Apparentemente, appunto. Complice il silenzio dovuto al disinteresse e al fastidio verso una comunità ovunque marginale, le persecuzioni conoscono in realtà nuove fioriture: nell’Europa dell’Est, dopo il crollo del comunismo (in Romania negli anni ’90 ci sono vere e proprie persecuzioni razziali e viene addirittura rinverdita la tradizione dei ghetti) e, udite, udite, nella civilissima Svizzera.

Quest’ultima vicenda merita di essere raccontata più d’ogni altra, poiché rappresenta la miglior cifra del complesso di pregiudizi e violenze subite nei secoli dai nomadi.

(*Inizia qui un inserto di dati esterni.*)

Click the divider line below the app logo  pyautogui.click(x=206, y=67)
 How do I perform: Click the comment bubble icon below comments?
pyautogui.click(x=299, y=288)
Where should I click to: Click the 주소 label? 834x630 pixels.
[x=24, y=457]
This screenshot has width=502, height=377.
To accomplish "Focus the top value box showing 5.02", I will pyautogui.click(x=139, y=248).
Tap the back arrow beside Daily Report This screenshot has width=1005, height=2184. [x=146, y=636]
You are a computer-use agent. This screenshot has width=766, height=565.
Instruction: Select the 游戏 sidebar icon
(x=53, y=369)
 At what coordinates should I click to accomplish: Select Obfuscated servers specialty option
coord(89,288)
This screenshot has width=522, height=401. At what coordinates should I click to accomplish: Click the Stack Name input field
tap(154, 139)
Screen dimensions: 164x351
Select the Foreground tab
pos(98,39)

Per farlo dobbiamo però fare un salto indietro al 1926, quando Alfred Siegfried (un insegnante di ginnasio cacciato da scuola per pedofilia) diventa inopinatamente responsabile della sezione Scolarità Infantile della Fondazione “Pro Juventute”. Convinto di avere la giusta soluzione alle difficoltà di integrazione della comunità nomade, fonda il programma “Hilfswerk fur die Kinder der Landstrasse” (Opera di assistenza per i bambini di strada): esso prevede di “sradicare il male del nomadismo, fin dall’infanzia, attraverso misure educative sistematiche e coerenti” e cioè procurando, da un lato, la separazione dei bambini dai genitori mediante ricoveri in cliniche psichiatriche e in case di detenzione e, dall’altro, la sterilizzazione forzata degli stessi genitori.

Il programma, finanziato da privati e istituzioni, prosegue fino al 1974 quando, grazie alle battaglie della comunità nomade sopravvissuta a questo drammatico tentativo di pulizia etnica, giungono all’attenzione dell’opinione pubblica numerosi episodi di abuso sessuale, violenza, sfruttamento sul lavoro e trattamenti psichiatrici forzati.

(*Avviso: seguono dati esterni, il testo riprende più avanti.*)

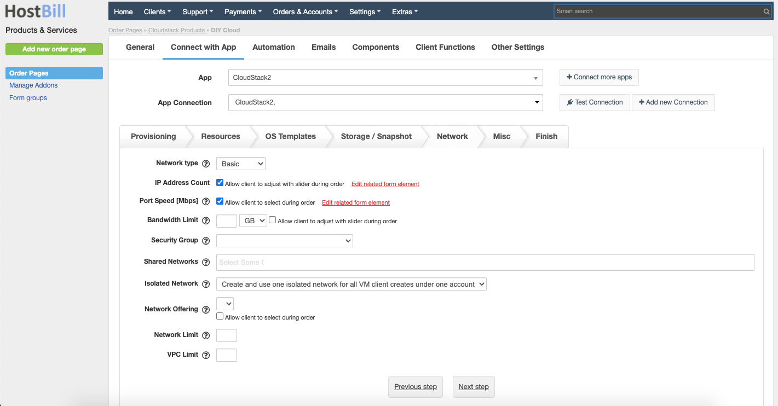
Task: Open Edit related form element for Port Speed
Action: coord(355,202)
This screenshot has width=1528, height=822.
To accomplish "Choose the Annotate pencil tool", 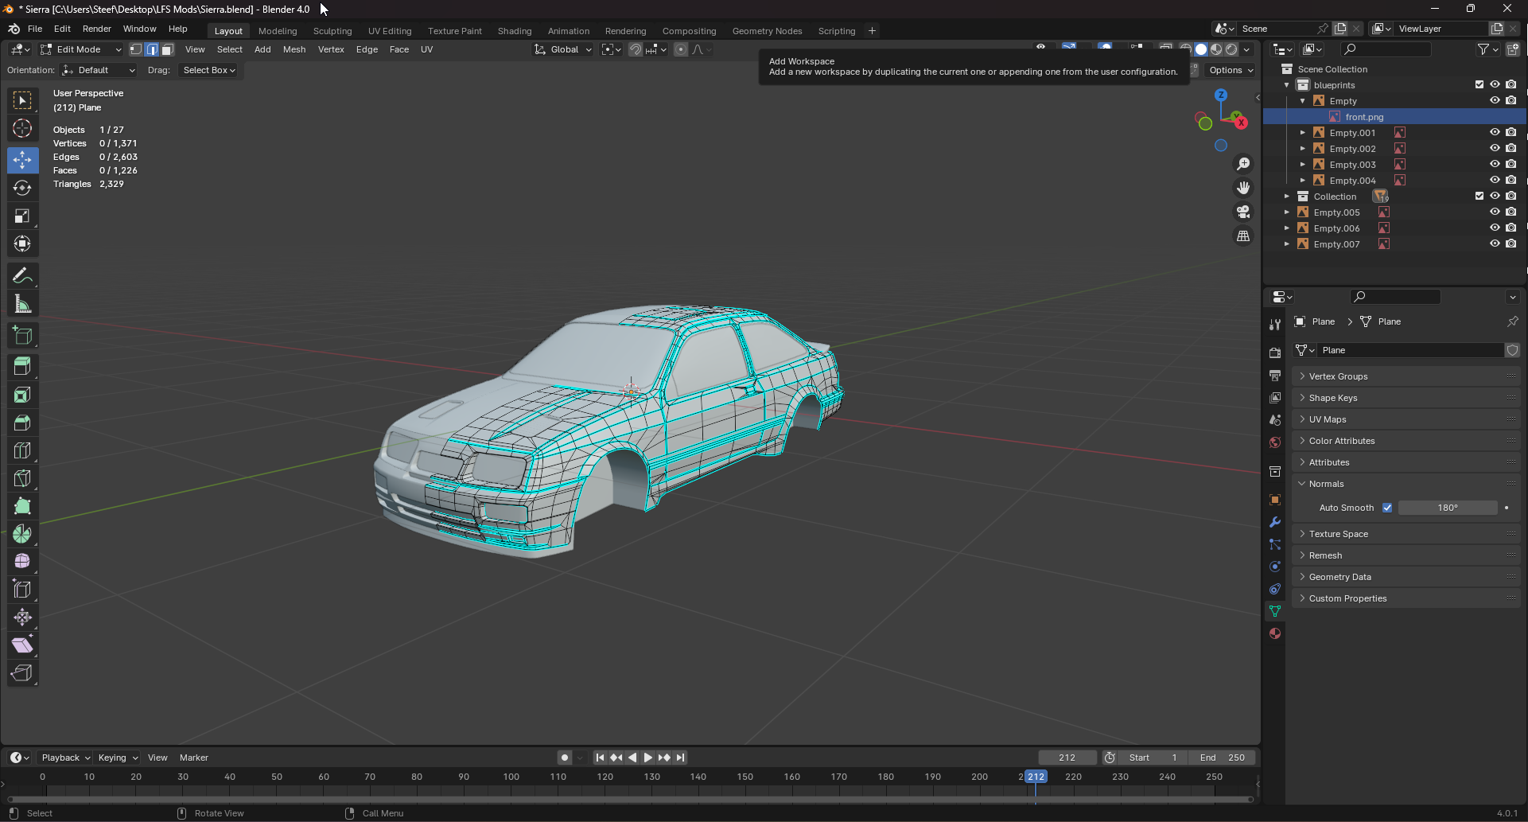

Tra le molte vittime della Fondazione la più famosa (o, meglio, la meno ignota) è Mariella Mehr: Mariella, nata il 27 dicembre del 1947, fu tolta alla propria madre mentre era piccolissima e crebbe spostandosi tra ben 16 case famiglia e in 3 istituzioni educative; a 18 anni fu anch’ella privata del figlio in fasce e a causa delle ovvie resistenze subì 4 ricoveri in ospedali psichiatrici (con tanto di elettroshock), venendo infine reclusa per 19 mesi nel carcere femminile di Hindelbank nel Cantone di Berna. Oggi risiede in Toscana, dove si dedica a pieno regime alla letteratura e alla poesia ed è divenuta la memoria storica delle persecuzioni subite dal proprio popolo. Un popolo ogni giorno insultato, perseguitato, violentato e, ironia della sorte, accusato spesso di dedicarsi proprio al crimine subito da Mariella e da molti suoi consanguinei: “rubare” i bambini.